City advises some Guelph businesses to arrange private waste removal amid a reduction in service
This change will affect about 200 businesses in Guelph
Some Guelph businesses have been notified by the city that come March 1, they'll need to hire a private waste removal company to get rid of their garbage amid a reduction in service.
The city recently sent a letter to the affected businesses, which CBC News obtained from Polestar Hearth Bakery, one of the businesses affected by the change. The letter states that businesses which aren't located in a "small, mixed-used building" — meaning buildings with a maximum of six units and where one or more of them is residential — will no longer receive waste removal services from the city.

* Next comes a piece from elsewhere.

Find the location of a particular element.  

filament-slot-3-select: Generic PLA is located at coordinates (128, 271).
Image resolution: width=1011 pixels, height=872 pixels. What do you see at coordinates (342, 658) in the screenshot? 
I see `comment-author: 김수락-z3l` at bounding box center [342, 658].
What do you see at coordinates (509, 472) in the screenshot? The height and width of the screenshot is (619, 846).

This change will affect about 200 businesses in Guelph, the city's manager of technical services Heather Connell said.
"There are over 4,000 classified businesses with employees in Guelph and to ensure fairness and equity, the city is adjusting service levels to the five per cent of properties to bring service in alignment with the other 95 per cent of businesses to ensure consistency for the [industrial, commercial, and institutional] sector," Connell told CBC News.

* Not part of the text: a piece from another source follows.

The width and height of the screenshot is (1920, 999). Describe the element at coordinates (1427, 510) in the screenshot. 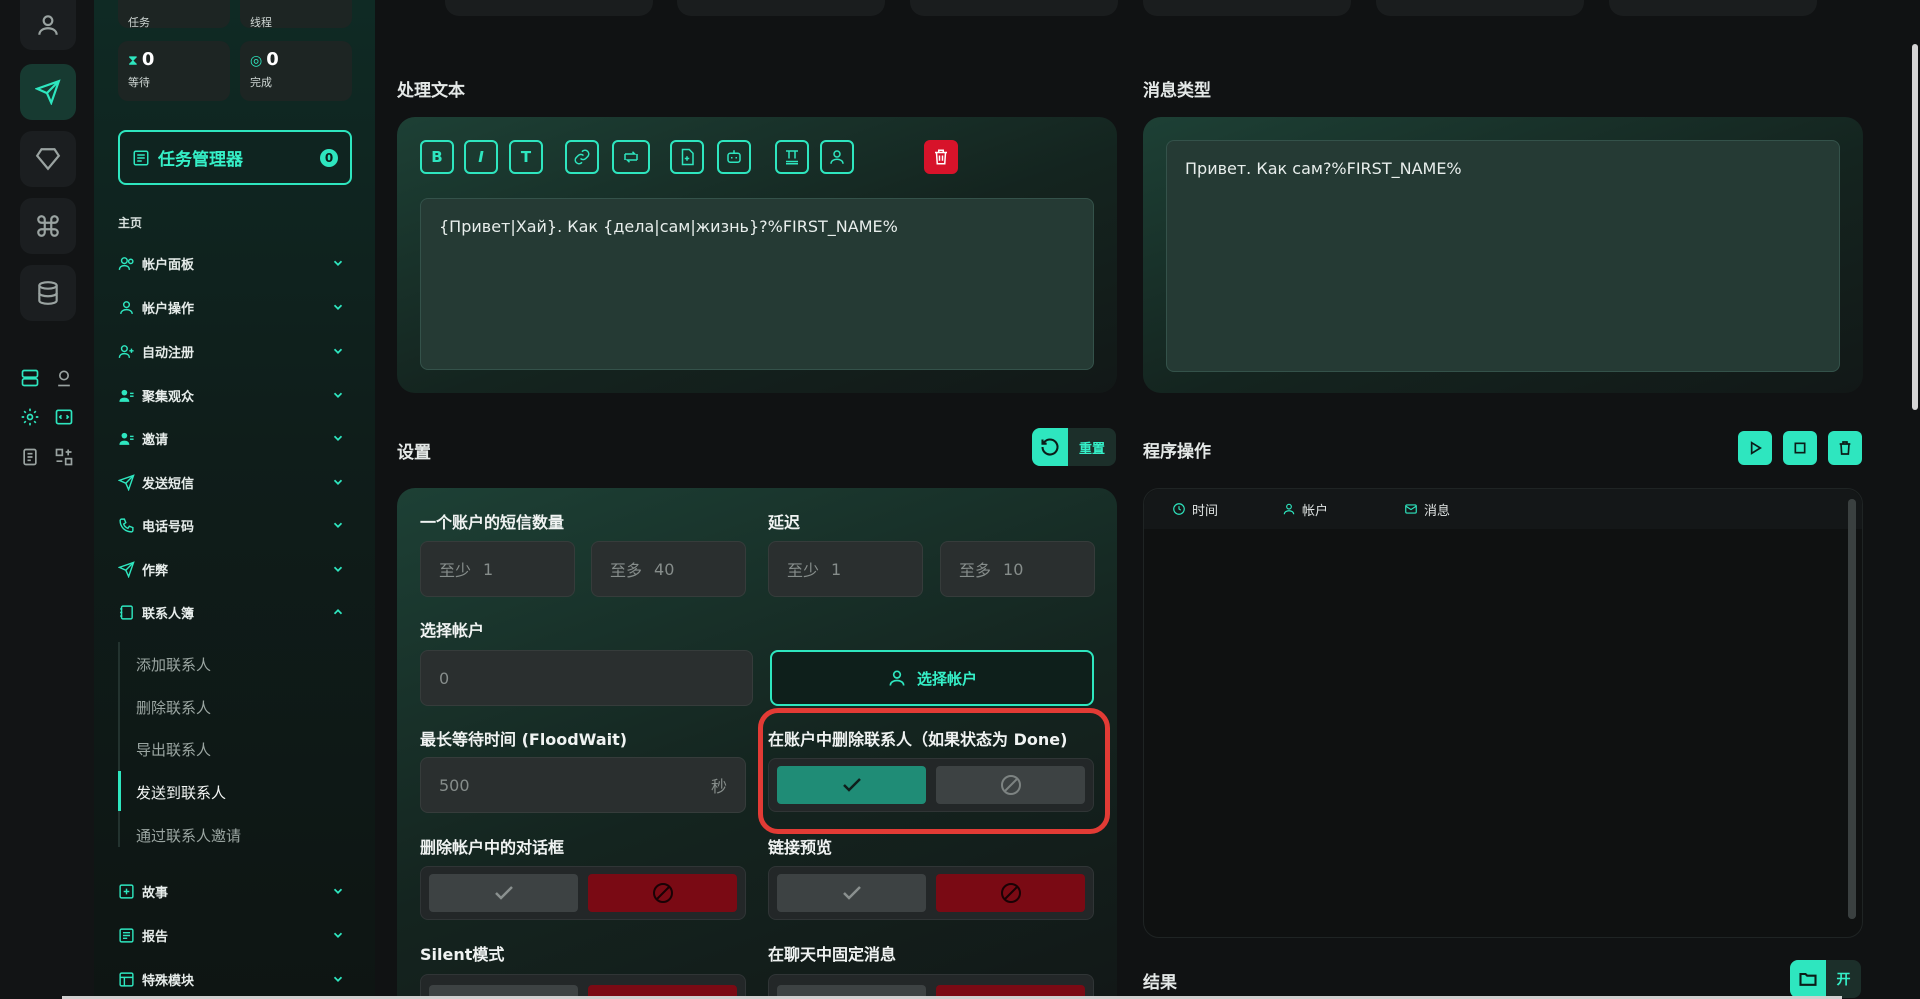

'Bring my green garbage home'
Jesse Merrill, owner of Polestar Hearth Bakery on Woolwich Street, said that he's unable to pay for the level of waste removal he currently gets since it isn't in the business plan.

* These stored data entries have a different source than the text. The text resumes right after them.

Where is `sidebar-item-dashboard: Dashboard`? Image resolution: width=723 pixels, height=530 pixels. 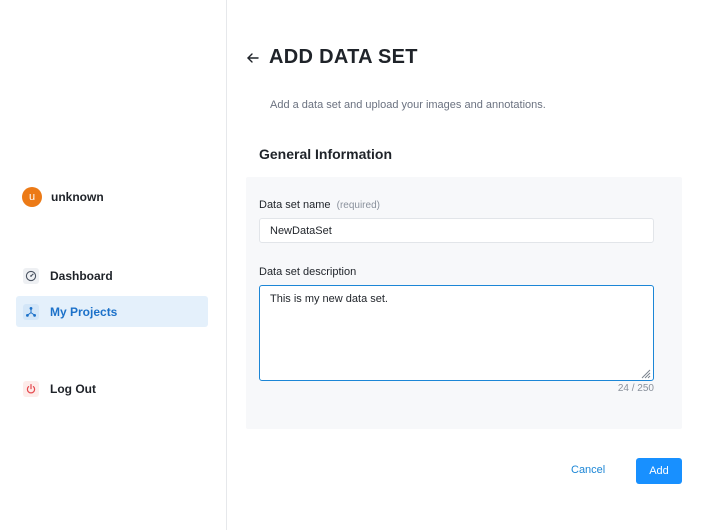 sidebar-item-dashboard: Dashboard is located at coordinates (112, 276).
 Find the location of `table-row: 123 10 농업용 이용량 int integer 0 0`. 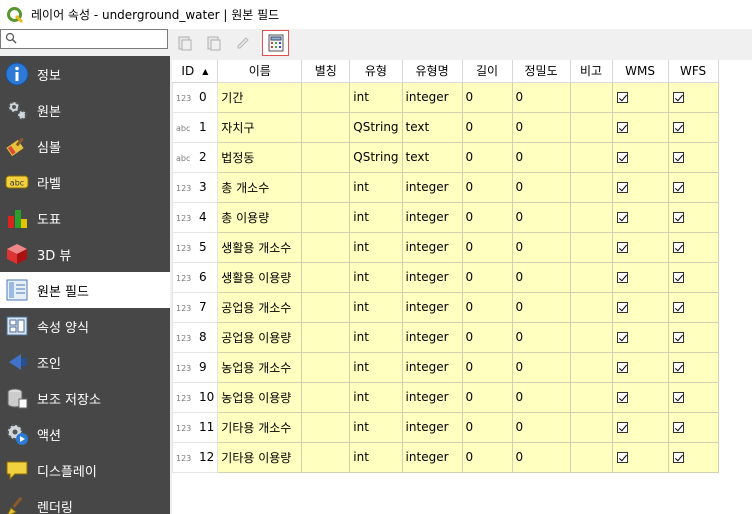

table-row: 123 10 농업용 이용량 int integer 0 0 is located at coordinates (445, 397).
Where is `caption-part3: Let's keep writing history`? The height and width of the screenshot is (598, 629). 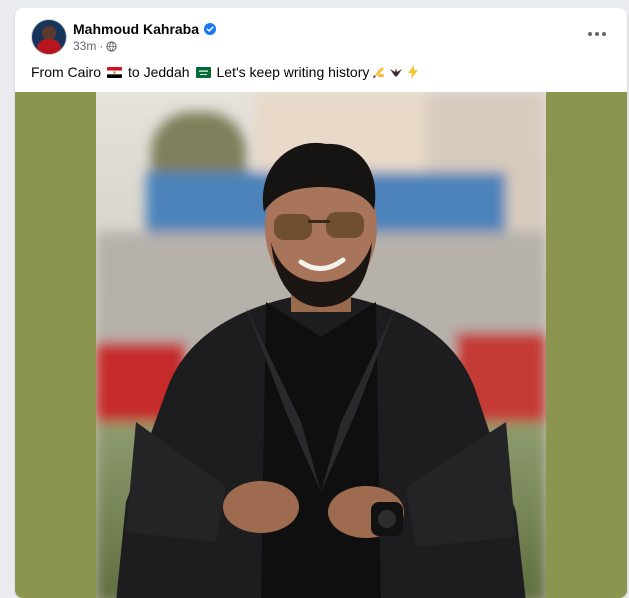
caption-part3: Let's keep writing history is located at coordinates (293, 72).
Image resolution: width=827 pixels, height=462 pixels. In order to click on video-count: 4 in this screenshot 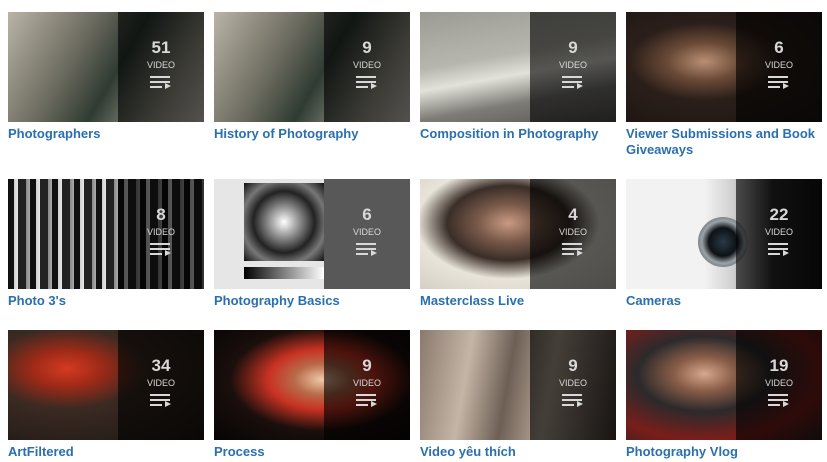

One company offers an on-demand service, where they leave their bin on the bakery's property and Merrill needs to call them when it's full.
"That's probably the one I'll go with and I'll probably also bring my green garbage home and put it in my home bin," he said.
The letter from the city offered suggestions of five waste removal contractors for those who will lose service come March. Rent-A-Bin is one of the contractors listed, and the rental for their smallest bin is $200 per month. It also costs $104 per metric tonne of waste and there's a 12 per cent fuel surcharge, plus HST on top of that.
Connell said that since 2020, there were a number of opportunities for businesses to have their say on the issue; however, Merrill said he only learned about it less than two weeks ago.
"It took me a little while to have it sink in, but one of the first things that came to mind is that we're on a very small property," Merrill said.
"We share our little building with a barber shop and there are six legal parking spots that together the two businesses have to have to have our business license," he added.
"I immediately started to envision where dumpsters are going to go on this property and there is no place for them and the neighbours would not love them even if there were [space]."
Right now, this bylaw doesn't impact businesses in the downtown core but Connell said service to those businesses is being reviewed and will be decided on by council.
'Disappointed'
Morgan Mitchell, the founder and CEO of Green Goddess Fromagerie, moved her business last November from the city's east end to just down the street from Polestar on Woolwich Street.
When they requested new blue, grey and green bins, the city informed them of the change to waste removal services and that the city wouldn't provide new bins.
Instead, Mitchell says they hired a private company for $200 a month to have their waste removed weekly since November.
She said that she was "disappointed" by the move.
"We did set up a small dumpster with garbage collection services here," said Mitchell. "But it was really unfortunate because there are so many costs associated with doing business, and of course we pay taxes like everybody else does."